Zamolxis controller is highly customizable and gives you complete control over your portfolio. For example, suppose that your current balance is up by 20% and you have 4 open trades. There is no point in risking too much, so you could tell the controller to close them all for x pips win or y pips loss.

The controller is currently running on my account, that’s why some trades were closed sooner then they should have been.

Drawdown

When I designed this system I have the following in mind:

– I don’t have the patience to suffer many years of drawdown (Ok, I’m finally admitting it, I’m not a patient man even if I’m doing all my best to become one). But leaving aside my lack of patience, what’s the point of waiting 2-3 years without even being certain of further recovery? So, I’m not willing to wait for recovery more than 3 months, the most! The portfolio analysis shows a maximum drawdown period of 37 days, but in real life trading I’m sure that it will be extended to 2-3 months. Ok, so no more than 3 months without profit. Please take a look at my former portfolio, for example read this post, the main problem is the drawdown length. Without a nice recovery function, you are doomed to wait for a hypothetical recovery for years.

– Drawdown depth should be no more than 35% of my account, the most! I’m willing to take such a risk if the recovery is fast. Portfolio analysis shows a maximum drawdown of 15% but as I said before, real trading conditions are different and I’m expecting a 35% drawdown.

– I have to know exactly when the strategy becomes invalid and when the robot should be retrained. Considering the fact that the robot was tested against unseen data and the number of consecutive losses remained the same, here is the limit: 7 consecutive losses for GBPUSD and 8 consecutive losses for other pairs. If this limit is reached, the robot should be stopped and retrained.

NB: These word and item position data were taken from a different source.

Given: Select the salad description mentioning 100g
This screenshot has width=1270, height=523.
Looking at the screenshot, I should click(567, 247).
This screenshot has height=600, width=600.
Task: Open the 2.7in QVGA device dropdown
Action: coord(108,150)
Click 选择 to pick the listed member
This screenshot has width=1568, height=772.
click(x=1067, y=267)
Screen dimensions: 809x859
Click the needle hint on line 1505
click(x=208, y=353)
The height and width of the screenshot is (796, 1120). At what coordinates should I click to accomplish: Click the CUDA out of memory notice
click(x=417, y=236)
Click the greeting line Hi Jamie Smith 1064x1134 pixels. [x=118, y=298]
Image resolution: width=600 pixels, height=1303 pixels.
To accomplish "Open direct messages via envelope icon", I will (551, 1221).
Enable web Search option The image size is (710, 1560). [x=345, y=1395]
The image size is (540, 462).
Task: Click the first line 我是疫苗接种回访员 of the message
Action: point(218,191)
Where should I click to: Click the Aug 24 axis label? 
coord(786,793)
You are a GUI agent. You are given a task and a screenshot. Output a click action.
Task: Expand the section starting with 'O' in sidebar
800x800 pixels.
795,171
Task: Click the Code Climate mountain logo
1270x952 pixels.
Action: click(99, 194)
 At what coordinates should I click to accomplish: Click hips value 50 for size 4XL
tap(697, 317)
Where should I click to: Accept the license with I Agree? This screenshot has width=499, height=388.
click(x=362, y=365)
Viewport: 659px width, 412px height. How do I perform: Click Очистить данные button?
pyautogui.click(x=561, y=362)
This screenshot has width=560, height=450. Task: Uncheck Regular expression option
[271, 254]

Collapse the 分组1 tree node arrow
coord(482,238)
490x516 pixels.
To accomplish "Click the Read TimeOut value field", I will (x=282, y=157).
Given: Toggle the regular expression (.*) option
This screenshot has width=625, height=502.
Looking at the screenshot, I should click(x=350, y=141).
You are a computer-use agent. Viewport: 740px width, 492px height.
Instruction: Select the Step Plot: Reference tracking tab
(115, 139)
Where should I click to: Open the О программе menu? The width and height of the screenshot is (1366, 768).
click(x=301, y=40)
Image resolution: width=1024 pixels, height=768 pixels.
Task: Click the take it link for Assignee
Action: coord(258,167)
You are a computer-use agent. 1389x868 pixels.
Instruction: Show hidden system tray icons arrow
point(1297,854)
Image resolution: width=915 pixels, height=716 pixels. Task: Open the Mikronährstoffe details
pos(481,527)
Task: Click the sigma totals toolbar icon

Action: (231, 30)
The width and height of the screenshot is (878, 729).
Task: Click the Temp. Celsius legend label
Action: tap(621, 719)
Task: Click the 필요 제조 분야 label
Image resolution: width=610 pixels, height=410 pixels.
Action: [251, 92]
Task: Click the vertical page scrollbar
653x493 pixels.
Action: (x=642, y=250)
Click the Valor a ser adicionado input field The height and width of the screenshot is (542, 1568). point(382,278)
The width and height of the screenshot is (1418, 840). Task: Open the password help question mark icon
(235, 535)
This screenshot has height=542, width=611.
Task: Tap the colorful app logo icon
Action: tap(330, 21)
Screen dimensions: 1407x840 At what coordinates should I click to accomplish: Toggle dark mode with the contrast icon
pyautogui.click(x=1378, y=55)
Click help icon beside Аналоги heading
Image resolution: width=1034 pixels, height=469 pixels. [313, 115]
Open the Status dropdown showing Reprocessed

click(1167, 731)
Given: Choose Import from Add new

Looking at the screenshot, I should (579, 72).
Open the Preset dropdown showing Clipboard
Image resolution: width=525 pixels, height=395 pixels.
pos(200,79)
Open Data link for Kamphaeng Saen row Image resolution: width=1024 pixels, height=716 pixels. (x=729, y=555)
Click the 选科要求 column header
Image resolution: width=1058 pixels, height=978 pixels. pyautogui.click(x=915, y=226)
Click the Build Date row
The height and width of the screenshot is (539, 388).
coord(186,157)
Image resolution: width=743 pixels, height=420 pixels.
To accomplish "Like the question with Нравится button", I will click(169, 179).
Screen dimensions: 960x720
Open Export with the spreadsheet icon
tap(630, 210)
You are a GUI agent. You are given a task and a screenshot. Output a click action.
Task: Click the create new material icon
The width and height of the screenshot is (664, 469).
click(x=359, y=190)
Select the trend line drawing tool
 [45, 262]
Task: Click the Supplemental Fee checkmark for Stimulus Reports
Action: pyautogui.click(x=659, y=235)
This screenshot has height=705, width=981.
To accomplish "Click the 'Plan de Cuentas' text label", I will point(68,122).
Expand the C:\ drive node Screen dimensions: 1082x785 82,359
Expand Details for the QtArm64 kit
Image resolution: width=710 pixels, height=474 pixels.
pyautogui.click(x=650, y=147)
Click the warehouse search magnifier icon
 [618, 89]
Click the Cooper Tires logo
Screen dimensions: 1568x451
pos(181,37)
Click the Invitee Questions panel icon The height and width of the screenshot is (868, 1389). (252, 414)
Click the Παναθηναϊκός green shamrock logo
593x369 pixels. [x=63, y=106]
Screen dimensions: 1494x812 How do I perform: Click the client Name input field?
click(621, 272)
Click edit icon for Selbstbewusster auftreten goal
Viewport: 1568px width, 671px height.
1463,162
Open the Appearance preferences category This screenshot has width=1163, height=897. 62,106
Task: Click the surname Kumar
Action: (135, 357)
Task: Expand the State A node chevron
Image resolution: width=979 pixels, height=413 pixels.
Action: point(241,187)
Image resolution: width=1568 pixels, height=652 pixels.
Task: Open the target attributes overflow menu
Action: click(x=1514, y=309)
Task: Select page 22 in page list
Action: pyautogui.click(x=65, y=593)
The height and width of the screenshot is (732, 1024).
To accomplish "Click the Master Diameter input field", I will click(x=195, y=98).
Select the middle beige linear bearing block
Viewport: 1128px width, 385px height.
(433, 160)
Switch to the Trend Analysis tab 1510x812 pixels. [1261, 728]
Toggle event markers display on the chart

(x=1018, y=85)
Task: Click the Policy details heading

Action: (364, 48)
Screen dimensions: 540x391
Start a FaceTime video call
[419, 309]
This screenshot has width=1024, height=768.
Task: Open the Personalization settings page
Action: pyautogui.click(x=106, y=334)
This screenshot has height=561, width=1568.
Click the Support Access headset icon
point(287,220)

Zamolxis 2.0 – Multi currency trading enabled!

The update has just been launched and is available to subscribers since 08.07.2015 and it comes with a neat feature which further decreases the risk!

If the last 10 trades are profitable, and the profit is more than 150 pips, there is no point in increasing the lot size for one pair even if 3 trades in a row were lost for that pair.

TODO list

– more pairs should be added, including metals
– the bayesian filters and neural network architecture may suffer some changes if further tests show that there is room for improvement
– the controller also is going to be updated when necessary.- more strategies should be added to the system if all profitability tests will be passed

All my subscribers won’t have to pay extra for these changes and improvement. I will only charge a small yearly support fee ($69) and that’s it, no more upsells!

Is the profit guaranteed?

No, of course not, aren’t you tired of being scammed? Nobody can guarantee the profit, no one can foresee the future and market changes. All we can do is try our best according to our current knowledge of math, programming and statistics.